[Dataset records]
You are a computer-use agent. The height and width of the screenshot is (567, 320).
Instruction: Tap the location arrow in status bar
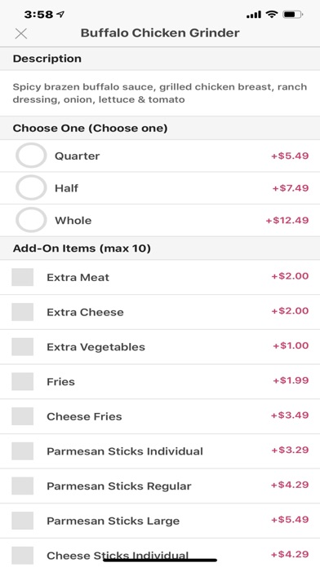pos(60,15)
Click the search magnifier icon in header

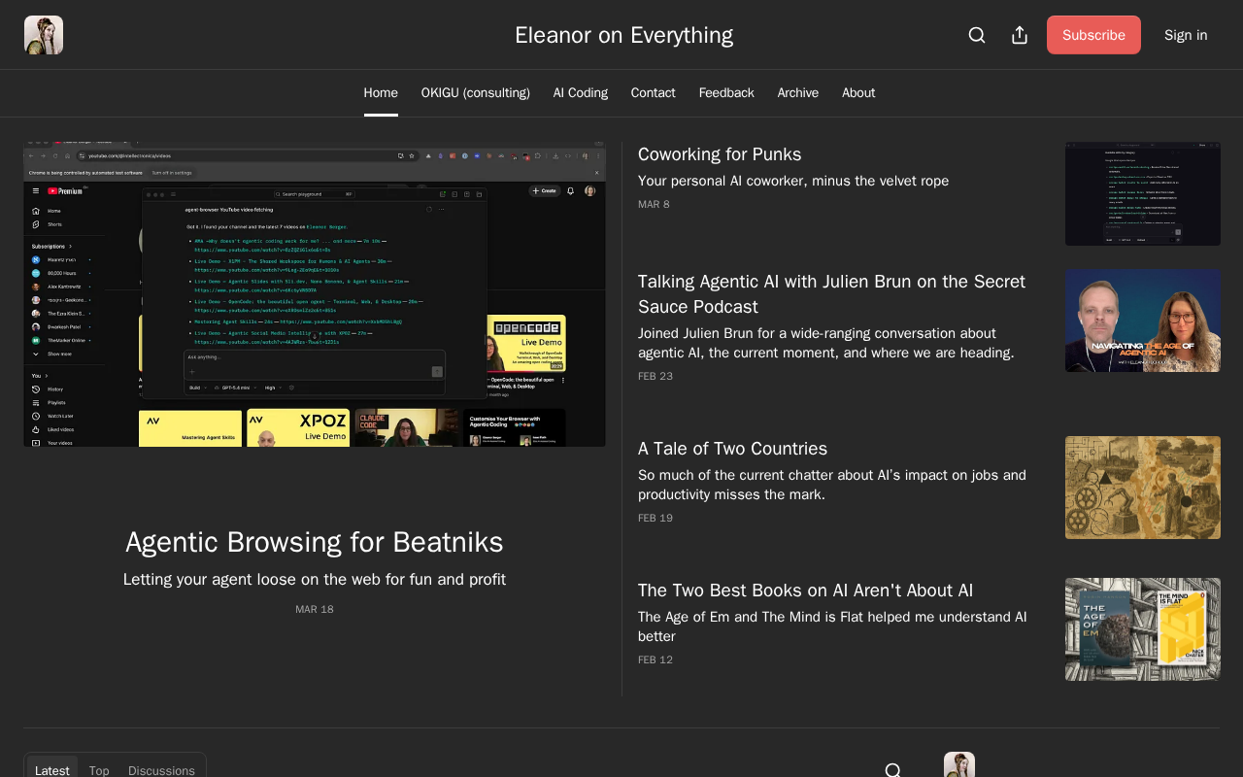977,35
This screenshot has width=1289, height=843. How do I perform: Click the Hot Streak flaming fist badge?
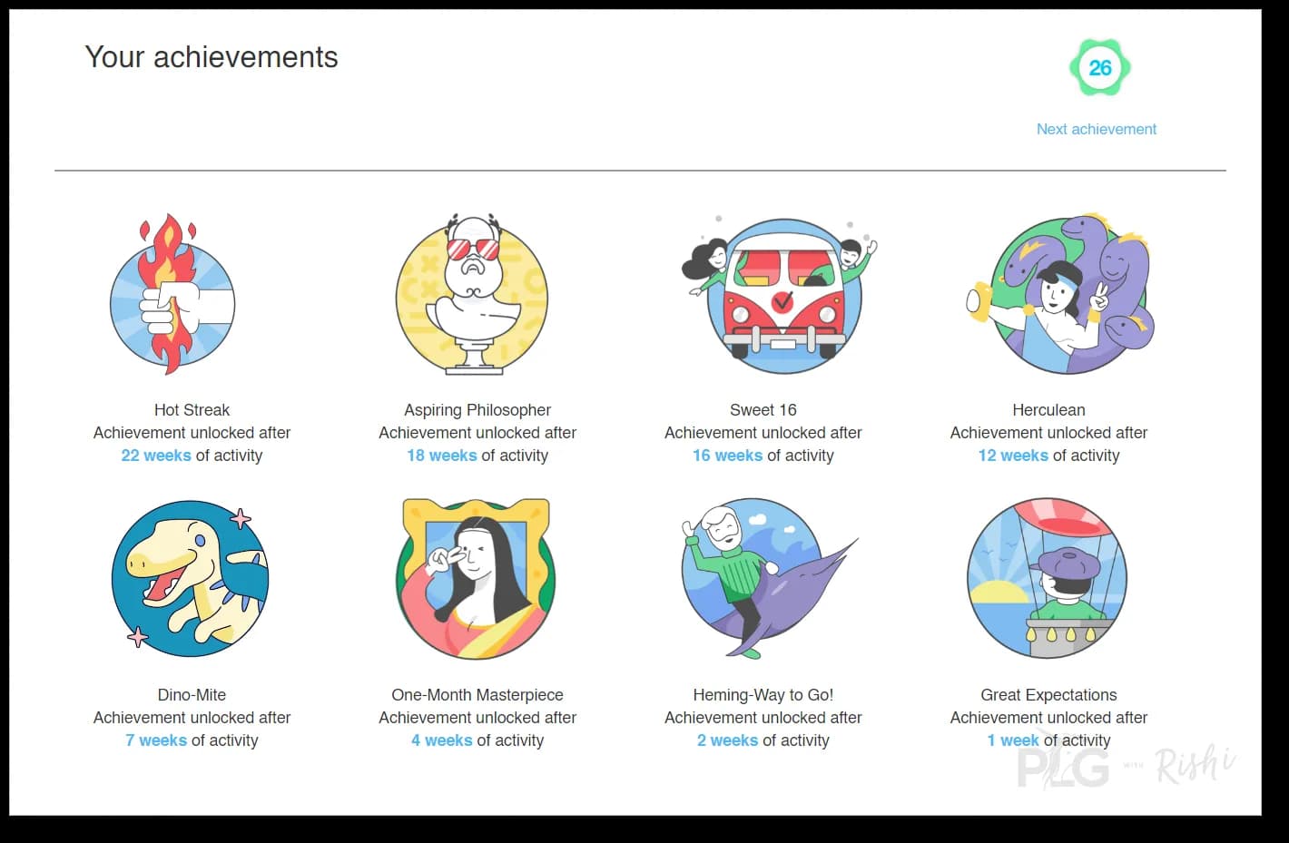click(x=172, y=294)
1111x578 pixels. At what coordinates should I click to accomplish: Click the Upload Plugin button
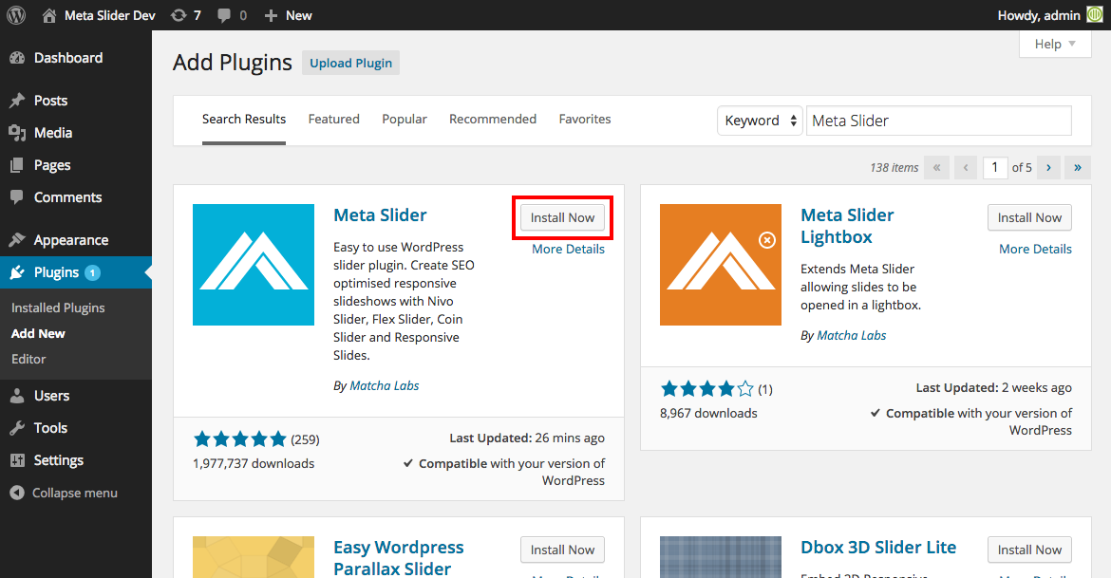click(350, 64)
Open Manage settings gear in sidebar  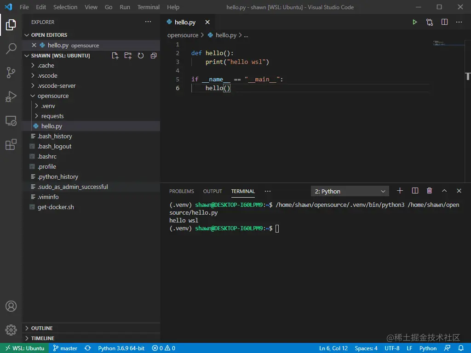click(x=10, y=329)
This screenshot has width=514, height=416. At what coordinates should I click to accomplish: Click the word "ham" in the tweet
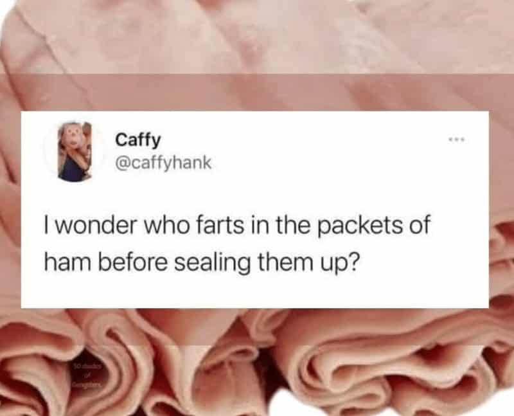coord(67,264)
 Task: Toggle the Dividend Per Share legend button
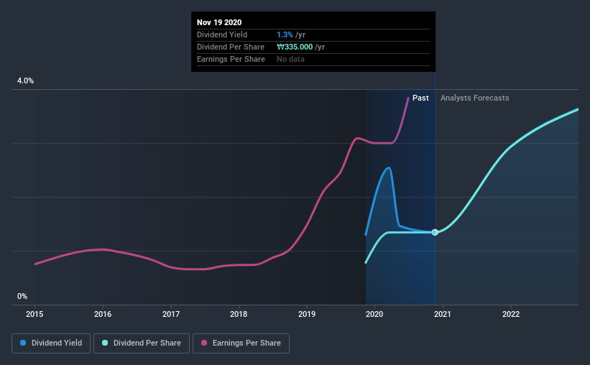(x=142, y=343)
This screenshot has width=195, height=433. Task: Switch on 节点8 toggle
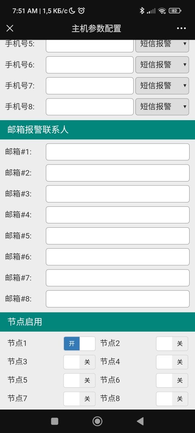tap(172, 399)
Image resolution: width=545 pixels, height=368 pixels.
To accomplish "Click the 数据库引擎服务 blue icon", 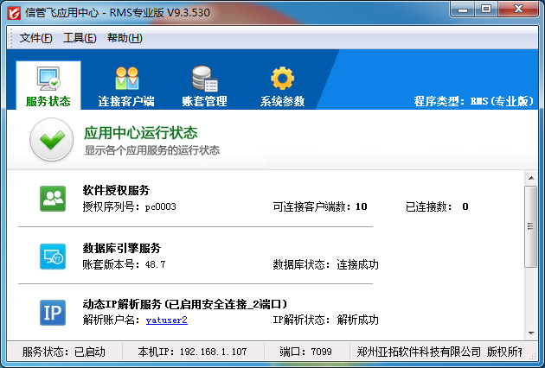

WHAT TO WORK ON>
Beginning with the line that has "Task: Toggle the", repeat each remaining line of the data above word for word, keeping pictures out.

ANSWER AREA>
 Task: Toggle the Dividend Per Share legend button
(x=142, y=343)
This screenshot has width=195, height=433. Task: Switch on 节点8 toggle
tap(172, 399)
Image resolution: width=545 pixels, height=368 pixels.
To accomplish "Click the 数据库引擎服务 blue icon", 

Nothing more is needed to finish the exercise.